Des résultats tout aussi impressionnants ont été obtenus par le programme de Médecins Sans Frontières (MSF) dans le district de Chiradzulu au Malawi, selon David Maman de MSF. À Chiradzulu, 77 % de toutes les personnes vivant avec le VIH connaissent désormais leur état sérologique vis-à-vis du VIH, 84 % des personnes diagnostiquées séropositives au VIH reçoivent un traitement antirétroviral et 91 % des personnes sous traitement antirétroviral ont vu leur charge virale disparaître.

François Dabis, de l'Institut de Santé publique de Bordeaux, a décrit les résultats préliminaires d'un autre essai mené dans le district de Hlabisa, au KwaZulu-Natal, en Afrique du Sud, sur une initiative dépistage/traitement composée de campagnes de dépistage sur six mois au niveau communautaire et de la mise en place de sites de traitement antirétroviral dans toutes les communautés concernées par l'étude. Chez les plus de 26 000 membres des communautés étudiées, 85 % connaissent désormais leur état sérologique vis-à-vis du VIH. Parmi les personnes diagnostiquées séropositives au VIH touchées par le programme, 86 % bénéficient d'un traitement antirétroviral. Les résultats de l'étude indiquent que la mise en relation avec les soins reste insuffisante et demeure un point de focalisation important pour les futurs travaux et l'innovation.

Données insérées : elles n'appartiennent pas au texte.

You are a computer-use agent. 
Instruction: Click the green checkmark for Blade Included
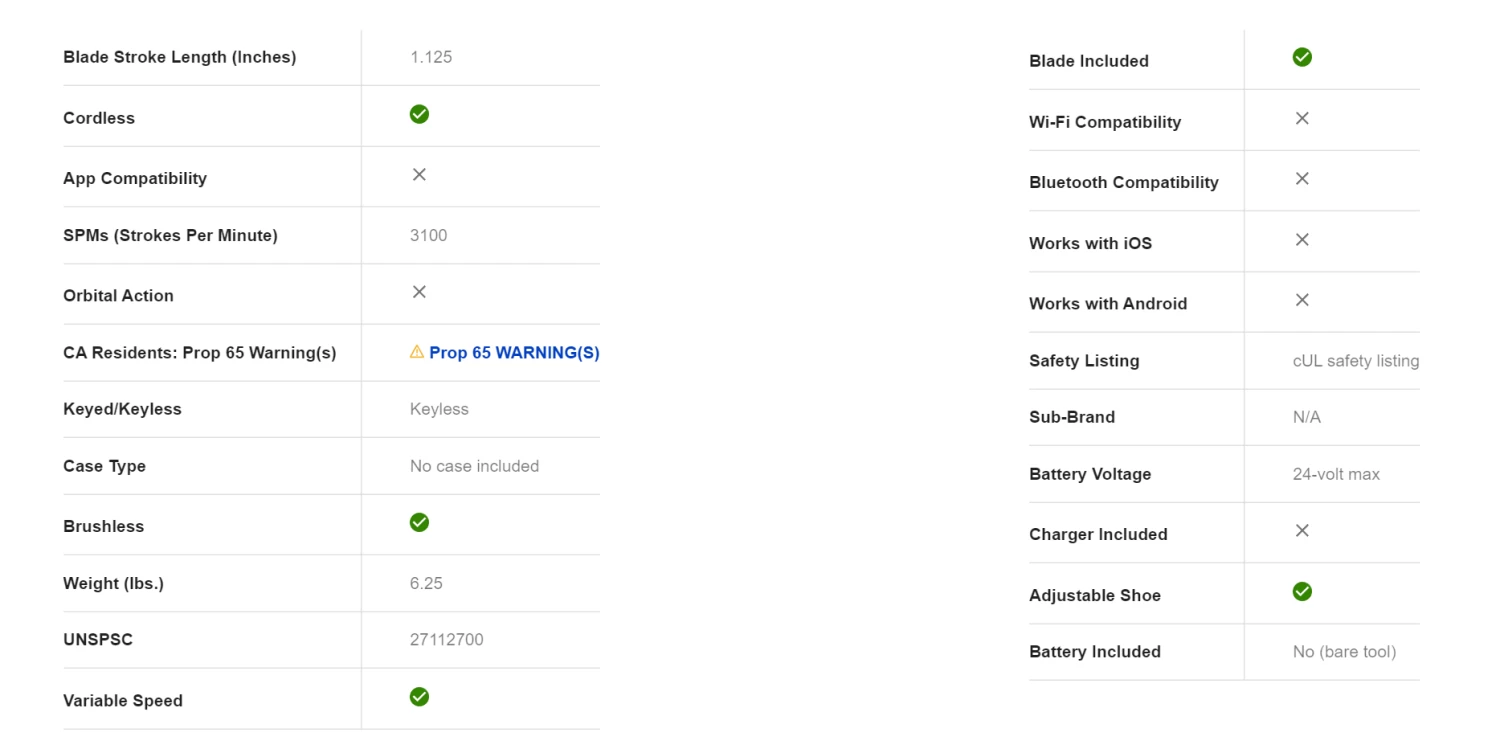1302,58
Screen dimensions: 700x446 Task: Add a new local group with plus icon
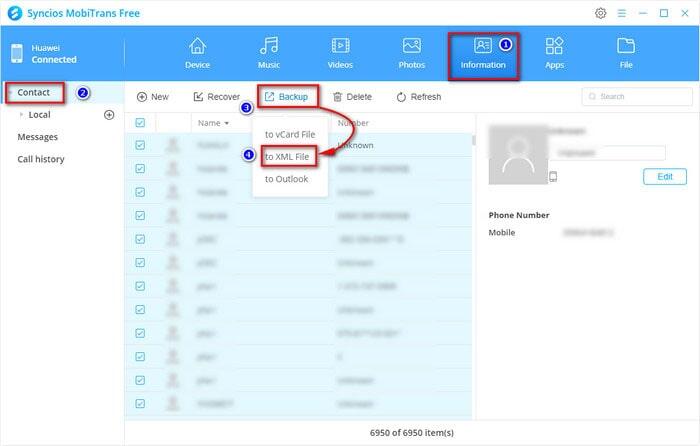click(109, 115)
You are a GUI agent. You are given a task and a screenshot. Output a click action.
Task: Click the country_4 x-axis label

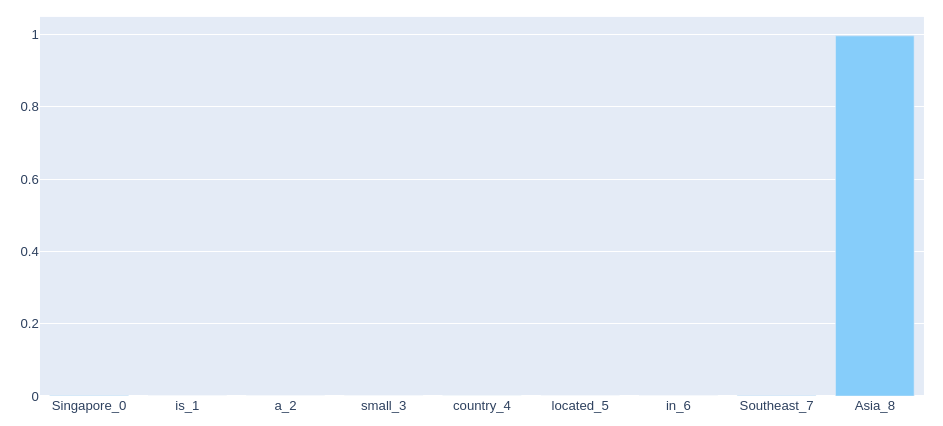[481, 406]
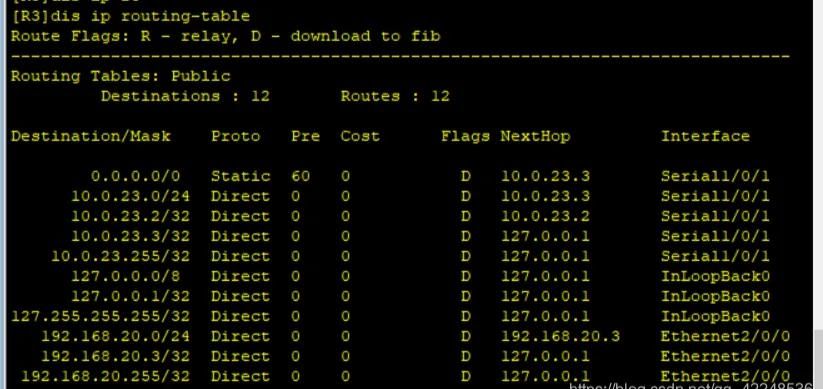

Plusieurs thèmes majeurs sont ressortis de ces conclusions. Les chercheurs ont mis l'accent sur l'importance et la valeur de l'engagement et de la collaboration des communautés locales dans le développement d'approches programmatiques qui correspondent aux besoins et aux conditions locaux. La plupart des études ont aussi adopté des approches pluridisciplinaires en matière de développement, de suivi et d'évaluation des programmes, impliquant des experts en sciences sociales, des économistes et des représentants des communautés, de même que des médecins et des biostatisticiens.